Previous testing I had conducted in customer environments with 10G switches and NIC’s had shown anywhere from 10 – 30% improvement in raw throughput as well as lower latency and improved CPU efficiency. A lot of the performance characteristics are OS dependent, and in the case of Linux will depend on how you’ve tuned your kernel. Both switching equipment and NIC’s have improved a lot over the last couple of years, so it’s possible the differences I found in performance between MTU 9000 and MTU 1500 reflect that as well.
For the testing in my lab I wanted to do as close to valid testing as possible without changing more than necessary, as I have quite a lot of stuff that is deployed and relying on Jumbo Frames (like my storage). My entire underlying network infrastructure in my lab, including my routing switches are all configured for Jumbo Frames. The vSwitches used for the VM’s and VMK ports are also configured for Jumbo Frames, and were not modified during the tests. So my testing was limited to changing the MTU settings for the VMK Ports for vMotion and the NIC MTU settings for the Guest OS’s I tested.
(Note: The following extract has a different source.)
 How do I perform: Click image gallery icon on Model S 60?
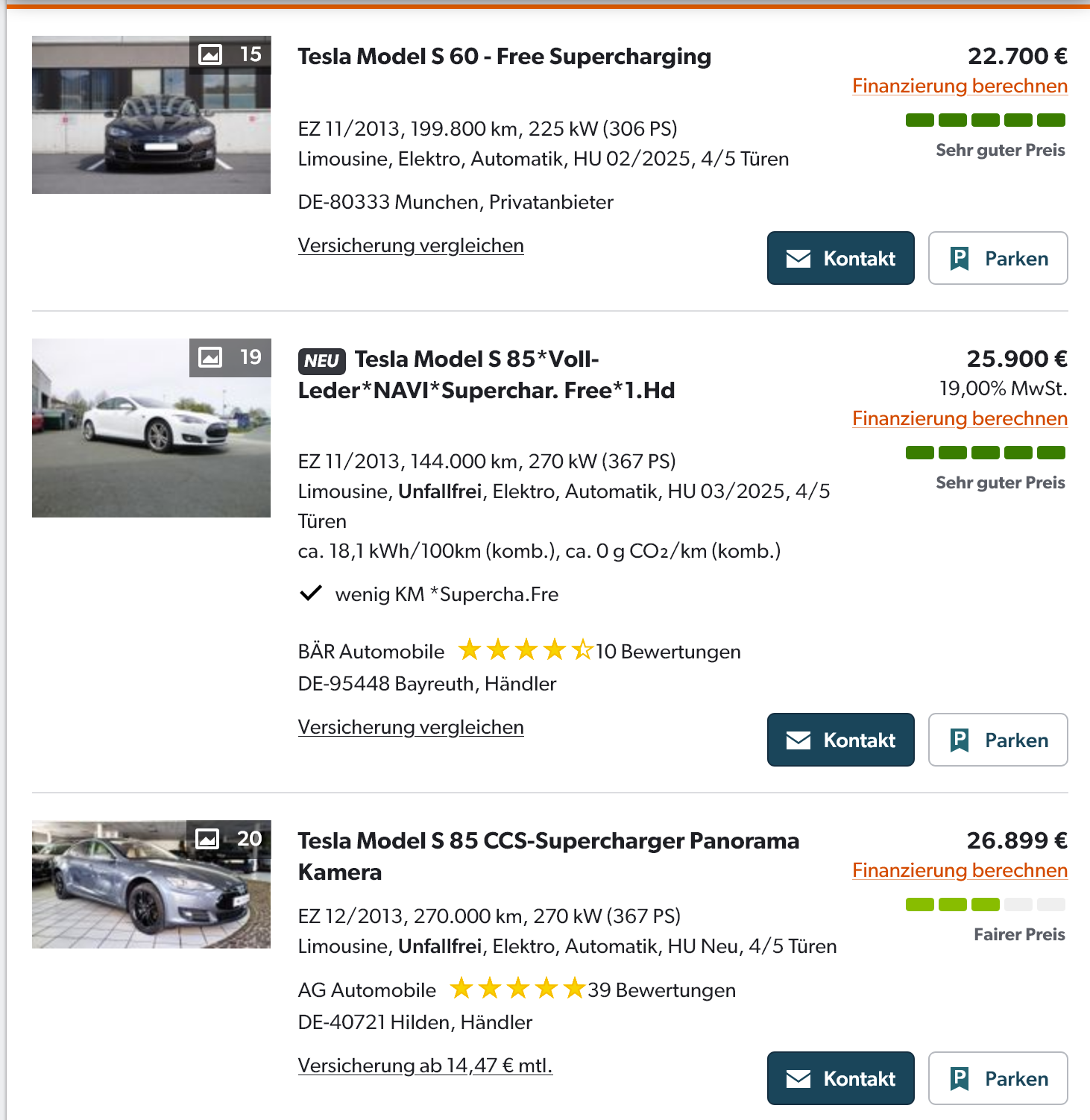pos(210,54)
Also check out my other article titled Jumbo Frames on vSphere 5 U1.
Lab Test Hardware:
Host Type: 2 x Dell T710, 72GB RAM, Dual Intel Xeon X5650, Intel X520-T2 Dual Port 10G NIC
vSphere Version: vCenter 5.0 GA, ESXi 5 – Build 515841
Network Switch: Dell PowerConnect 8024 – 24 Port, 10G-BaseT
- Windows 2008 R2 Enterprise 64bit – 32GB RAM, 3 vCPU, VMXNET3
- SLES Linux 11 SP1 64bit – 16GB RAM, 3 vCPU, VMXNET3
- Windows 2003 Standard 32bit – 4GB, 2 vCPU, VMXNET3
Additional details regarding My Lab Environment.
Lab Test Script:
For the vMotion Tests I used the Windows 2008 R2 systems while they were running a Prime95 x64 Torture Test. This ensures that as many memory pages as possible are changing as fast as possible. This places a lot of stress on vMotion, which will extend the migration times and should fully utilize the 10G NIC’s. The Hosts start with a single VMKernel NIC port configured for vMotion, and configured for Jumbo Frames. A second VMKernel port is configured on a separate port group ready when needed for the testing. I conducted multiple tests and used the average from the best test as the results.
- Start RESXTOP from vMA against both hosts in batch mode and record the output from both Test vSphere Hosts.
- Power on two Test VM’s on Server 1, start torture test on both VM’s
- Migrate by vMotion both VM’s to destination host Test Host 2 at the same time
- Migrate by vMotion both VM’s back to source host Test Host 1
- Repease step 3 and 4 again
- Enable the second VMKernel vMotion port on each of the test hosts
- Repeat steps 3 – 5
- Modify VMKernel Port MTU to 1500 on both VMKernel ports on both test hosts
- Repeat steps 3 – 5
- Disable the second VMKernel vMotion port on each of the test hosts
- Repeat steps 3 – 5
- Reset hosts to original configuration
For the Guest OS Network Performance Tests I used iPerf, which is an open source network performance test tool. Due to Windows 2003 not supporting receive side scaling I used 10 parallel streams to get the performance results, with both SLES and Windows 2008 R2 I used a single stream.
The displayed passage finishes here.